In this code we can tell the Brick to get to a website URL, wait until an element is displayed, and evaluate a JavaScript expression to display the title of the webpage.

  • Most common tasks:
  1. the process of capturing an image of a desired webpage through a screenshot that has been obtained by the URL. This process is done by taking screenshots of the websites's visual presentation at a specific point on a given day. Nevertheless, this picture of a website, called a "pageshot" or "screenshot", has the purpose of capturing the appearance, text, and design of the website by changing it into an image file that can be kept or shared with others.

  2. 'Navigate': Navigating to a specific URL.

  3. 'wait': This option is used when you're uncertain about the exact name of the HTML element you're waiting for, or if you need to add a delay to avoid overloading the server.

  4. 'duration': Specifies the time to wait.

  5. 'Wait-visible': Argument is the selector parameter; which can be the CSS selector (class or ID) stating the element on the webpage that should be waiting for visibility. This function is responsible for the script that can wait until a needed element happens to be visible and then can process the code further.

  6. 'timeout': Determines how long Pageshot will wait for the action to complete.
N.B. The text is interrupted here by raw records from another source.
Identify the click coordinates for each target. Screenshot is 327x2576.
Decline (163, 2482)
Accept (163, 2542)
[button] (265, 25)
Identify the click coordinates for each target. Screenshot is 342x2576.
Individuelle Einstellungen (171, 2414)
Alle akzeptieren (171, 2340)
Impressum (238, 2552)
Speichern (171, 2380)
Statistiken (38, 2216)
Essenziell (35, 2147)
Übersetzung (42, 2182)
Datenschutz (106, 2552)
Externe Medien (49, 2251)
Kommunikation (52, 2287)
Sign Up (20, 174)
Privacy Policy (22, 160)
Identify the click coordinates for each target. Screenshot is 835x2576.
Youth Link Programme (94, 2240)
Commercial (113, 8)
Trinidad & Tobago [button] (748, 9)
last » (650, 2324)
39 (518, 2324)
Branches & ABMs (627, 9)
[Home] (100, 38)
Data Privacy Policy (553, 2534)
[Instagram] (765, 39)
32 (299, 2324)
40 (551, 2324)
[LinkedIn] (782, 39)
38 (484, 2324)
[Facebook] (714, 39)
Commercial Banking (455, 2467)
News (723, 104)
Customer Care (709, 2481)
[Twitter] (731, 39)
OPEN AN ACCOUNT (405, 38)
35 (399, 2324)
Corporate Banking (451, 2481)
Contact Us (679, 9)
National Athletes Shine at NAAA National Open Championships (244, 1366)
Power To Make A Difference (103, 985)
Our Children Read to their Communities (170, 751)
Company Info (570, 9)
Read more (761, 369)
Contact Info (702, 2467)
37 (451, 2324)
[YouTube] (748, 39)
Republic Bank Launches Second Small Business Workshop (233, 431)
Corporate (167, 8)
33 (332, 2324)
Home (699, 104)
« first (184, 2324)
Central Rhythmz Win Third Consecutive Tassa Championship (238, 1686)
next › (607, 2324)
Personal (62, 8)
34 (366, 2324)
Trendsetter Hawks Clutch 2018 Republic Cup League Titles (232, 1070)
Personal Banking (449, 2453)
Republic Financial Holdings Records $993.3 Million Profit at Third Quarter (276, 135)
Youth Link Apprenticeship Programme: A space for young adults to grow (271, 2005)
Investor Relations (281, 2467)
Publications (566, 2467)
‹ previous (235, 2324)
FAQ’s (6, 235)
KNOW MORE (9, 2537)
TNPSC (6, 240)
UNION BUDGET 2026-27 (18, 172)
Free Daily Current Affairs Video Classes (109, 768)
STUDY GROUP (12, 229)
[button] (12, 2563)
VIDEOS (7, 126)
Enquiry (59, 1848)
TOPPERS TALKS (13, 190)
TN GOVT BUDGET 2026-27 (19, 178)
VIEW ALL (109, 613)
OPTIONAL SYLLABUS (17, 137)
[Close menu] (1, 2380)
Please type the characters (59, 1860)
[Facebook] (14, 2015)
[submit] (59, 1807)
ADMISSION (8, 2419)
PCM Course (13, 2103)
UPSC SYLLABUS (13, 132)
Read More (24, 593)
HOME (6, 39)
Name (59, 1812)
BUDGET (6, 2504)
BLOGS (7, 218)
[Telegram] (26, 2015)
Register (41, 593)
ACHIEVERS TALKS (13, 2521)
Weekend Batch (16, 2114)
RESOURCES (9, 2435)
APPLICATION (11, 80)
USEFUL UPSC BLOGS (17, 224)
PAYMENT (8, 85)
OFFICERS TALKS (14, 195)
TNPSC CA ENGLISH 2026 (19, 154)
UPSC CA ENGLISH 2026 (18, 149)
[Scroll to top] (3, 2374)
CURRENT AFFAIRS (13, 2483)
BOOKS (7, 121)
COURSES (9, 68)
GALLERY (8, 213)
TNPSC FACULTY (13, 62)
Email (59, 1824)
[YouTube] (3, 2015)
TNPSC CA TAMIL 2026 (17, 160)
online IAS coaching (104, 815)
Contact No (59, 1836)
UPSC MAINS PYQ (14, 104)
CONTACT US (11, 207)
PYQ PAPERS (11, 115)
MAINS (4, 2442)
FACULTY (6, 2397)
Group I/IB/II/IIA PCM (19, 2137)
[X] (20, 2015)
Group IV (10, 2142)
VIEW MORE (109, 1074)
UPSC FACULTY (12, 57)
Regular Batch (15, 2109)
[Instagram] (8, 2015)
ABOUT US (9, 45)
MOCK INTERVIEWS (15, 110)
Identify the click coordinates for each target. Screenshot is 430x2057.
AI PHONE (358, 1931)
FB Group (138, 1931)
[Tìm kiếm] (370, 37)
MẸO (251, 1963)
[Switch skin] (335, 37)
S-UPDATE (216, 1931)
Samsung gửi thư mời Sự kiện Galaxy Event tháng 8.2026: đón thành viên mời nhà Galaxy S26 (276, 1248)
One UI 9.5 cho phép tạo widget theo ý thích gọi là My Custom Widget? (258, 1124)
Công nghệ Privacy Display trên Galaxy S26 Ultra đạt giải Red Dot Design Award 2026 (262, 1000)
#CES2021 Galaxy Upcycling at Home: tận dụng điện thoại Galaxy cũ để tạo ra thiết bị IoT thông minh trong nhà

If it exceeds this time, the task will be canceled.

  7. 'click': This identifies the HTML segment to be clicked, usually a button type, but it can be a specific named button, for instance.

  8. 'or': This option contains two blocks: 'left' and 'right'. Pageshot will first attempt to execute the left action. If it times out or encounters another error, it will then try the right action.

  9. 'send-keys': Used to send information to an HTML element, such as filling in an email/password.

  10. 'Evaluate': One of the functions of this argument involves two commands. To begin with, the "name" field is the output field that is used for the results of the operation in the output. Next, script parameter can be used to put some JavaScript code which should be run on the webpage. This evaluation process generates output and then stores the output value in the specified field for further processing.

For more information on Jinja2 syntax follow link below:

Learn more about Jinja2

Pageshot of URL Brick output format

In this section of the documentation the user will learn where are the outputs of the brick stored and its format.

The output variables may vary depending on the input brick providing the data, here are some examples:

  1. Name of variable: pageshot

    • Format:
      • actions (List): List of actions taken.
      • console (Null): Console data, which is null in this case.
      • cookies (List): List of cookies, which is empty in this case.
      • createdAt (String): The timestamp when the data was created, in ISO 8601 format.
      • data (Dictionary): Contains request data.
      • meta (Dictionary): Metadata, which is empty in this case.
      • page (Dictionary): Contains page details.
      • pageshotId (String): The identifier for the page screenshot.
      • results (Dictionary): Contains the analysis results.
  2. Name of variable: python

    • Format:
      • from (String): The sender's email address.
      • to (List): List of recipient email addresses.
      • subject (String): The subject of the email.
      • message_id (String): The unique message identifier.
      • content-type (String): The content type of the email.
      • headers (List): List of email headers.
      • parts (List): List of parts of the email.
      • html_body (String): The HTML body content of the email.